Jastrzębscy policjanci z wydziału prewencji zostali wezwani do interwencji w jednym z mieszkań na osiedlu 1000-lecia
40-letni mężczyzna po raz kolejny wszczął tam awanturę po tym, gdy matka wpuściła go do mieszkania, by mógł zabrać swoje rzeczy. Syn stał się wówczas agresywny.
Mężczyzna dopuścił się także gróźb wobec dwóch sąsiadek. Do mieszkania jednej z nich wtargnął po wyważeniu drzwi, grożąc również jej malutkiemu dziecku pozbawieniem życia. Sąsiedzi od dłuższego czasu obawiali się irracjonalnych i agresywnych zachowań mężczyzny – mówi oficer prasowa jastrzębskiej jednostki, st. asp.

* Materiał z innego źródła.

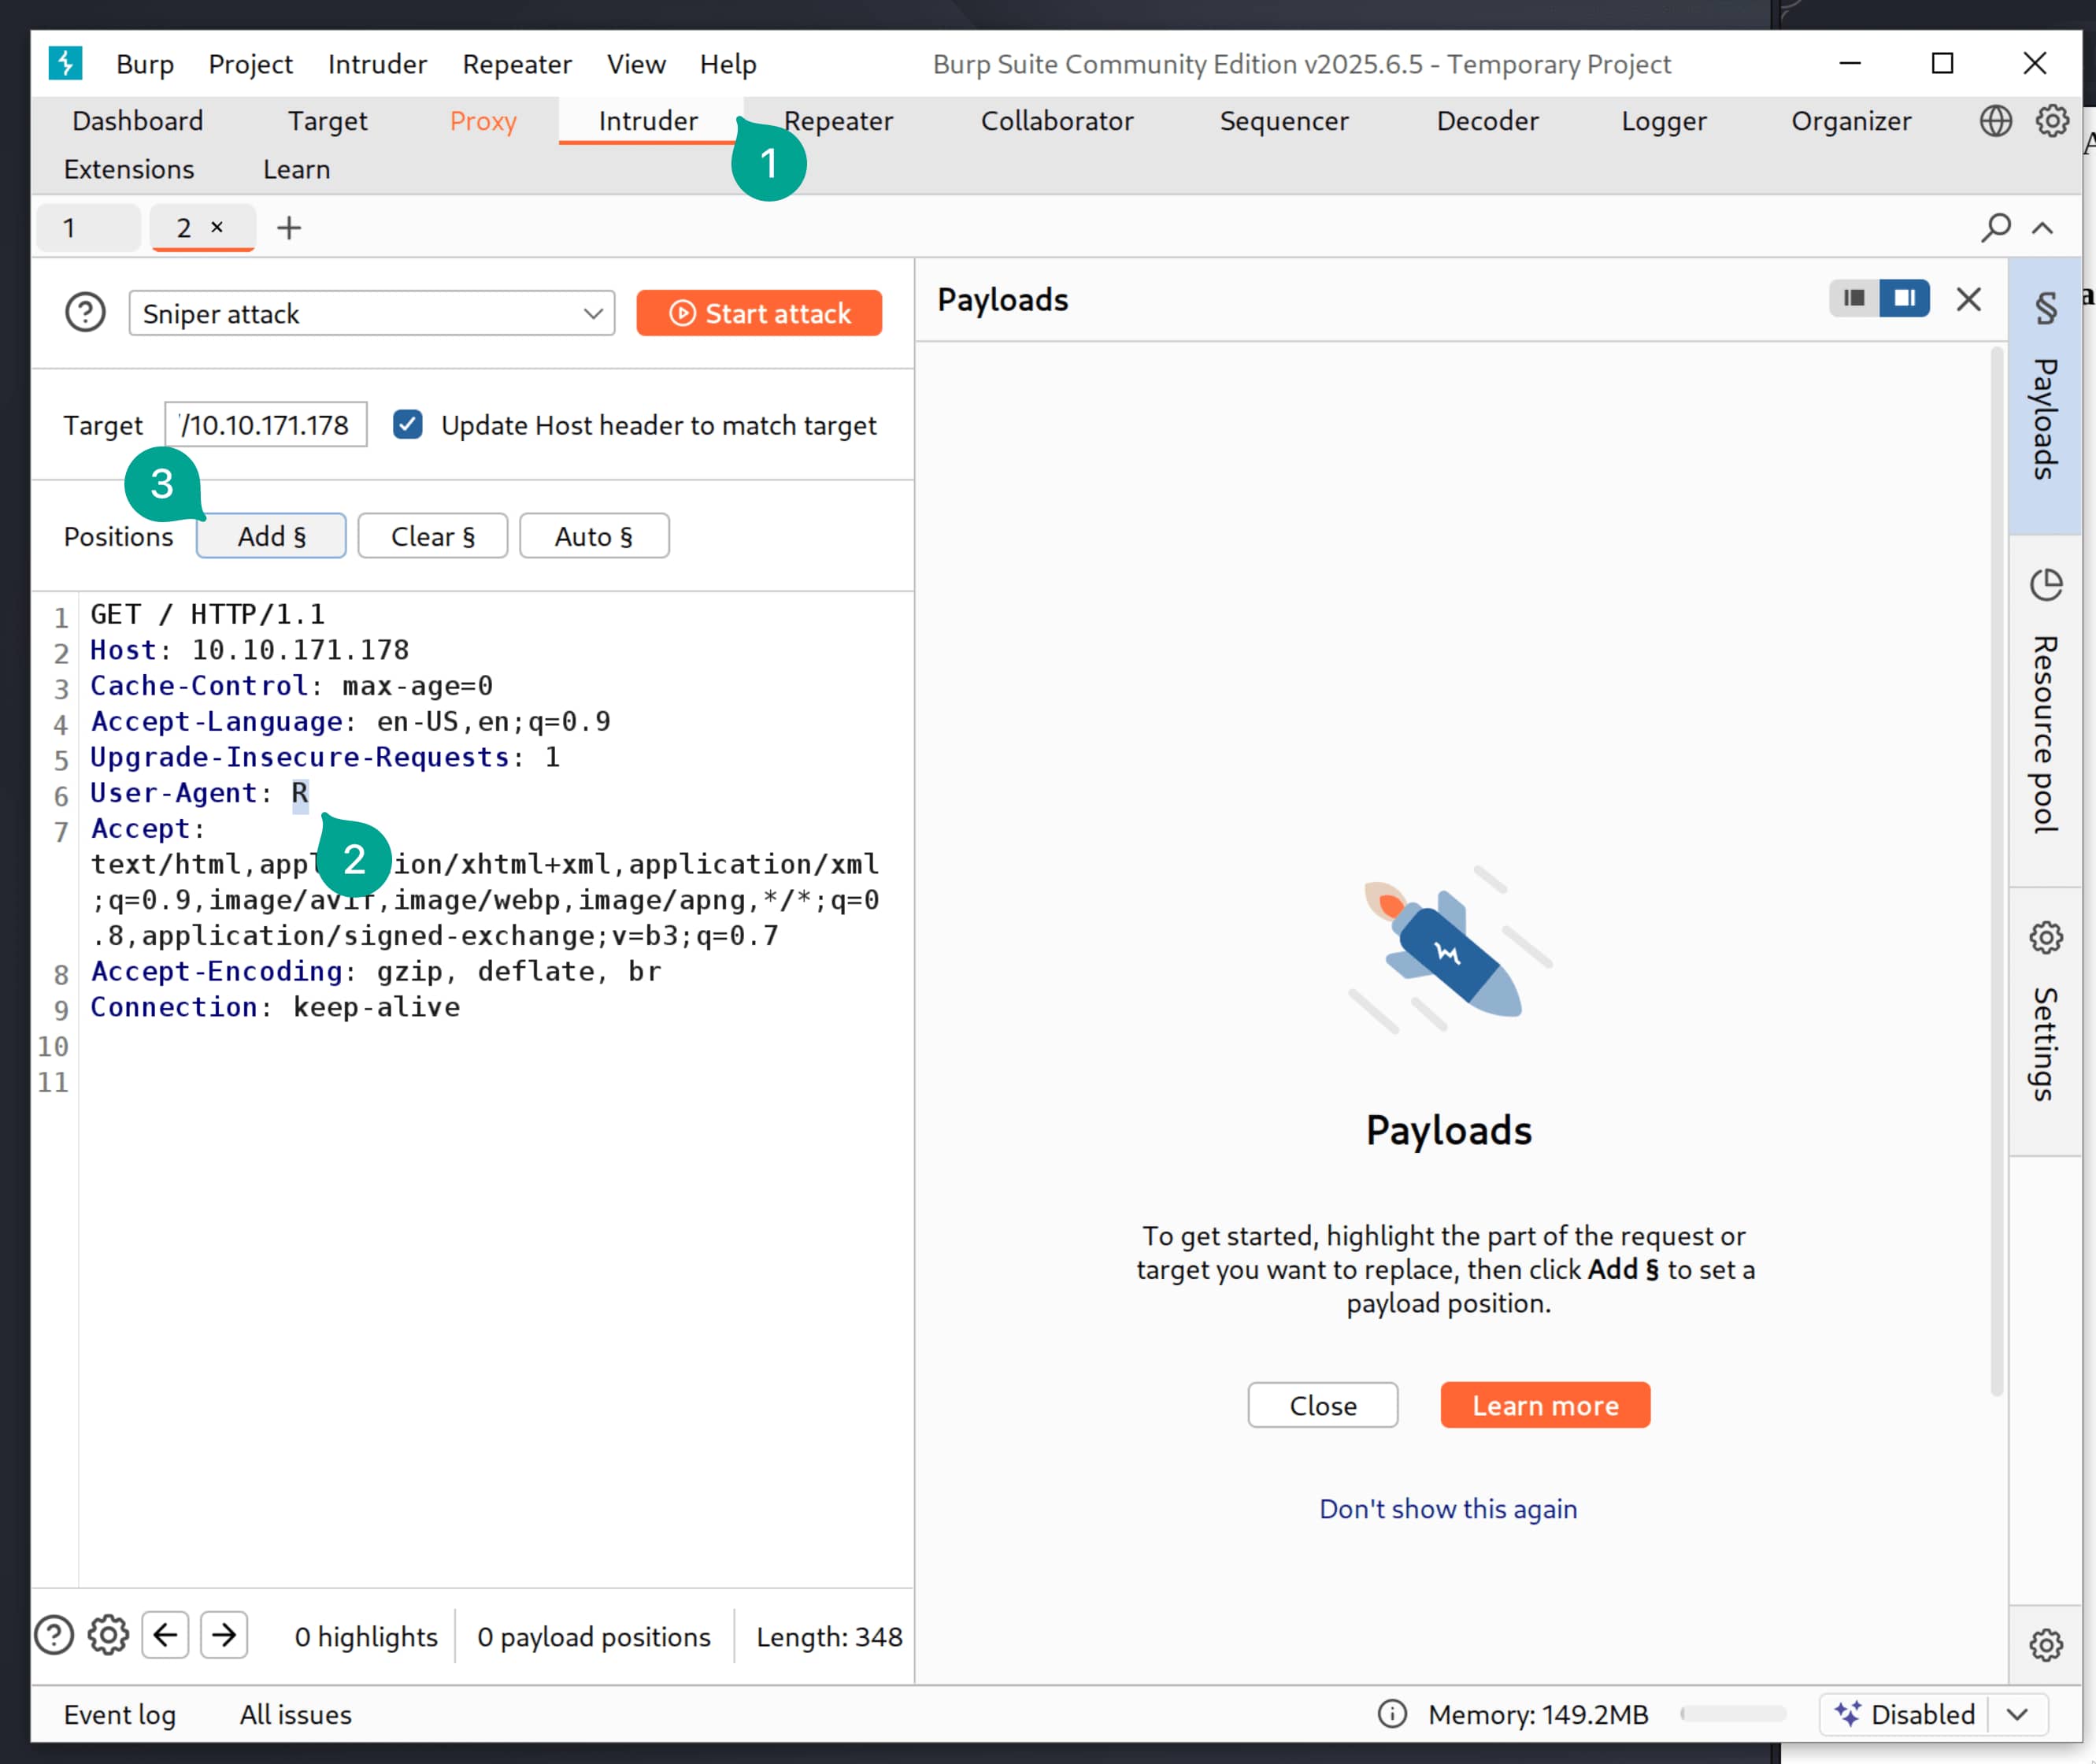The width and height of the screenshot is (2096, 1764).
Task: Go to previous match arrow button
Action: click(x=165, y=1636)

Halina Semik
40-latek został zatrzymany. To nie pierwszy raz, gdy wszedł w konflikt z prawem. Pod koniec marca, podczas mszy świętej, wszedł na mównicę i zakłócał nabożeństwo głośnymi krzykami i wulgaryzmami. Naruszył również nietykalność funkcjonariuszy, za co został objęty policyjnym dozorem. Na wolności przebywał od trzech lat. Wcześniej karany był za inne przestępstwa. Na wniosek śledczych i prokuratora, sąd tymczasowo aresztował go na 3 miesiące. Teraz grozi mu dłuższy pobyt w więzieniu.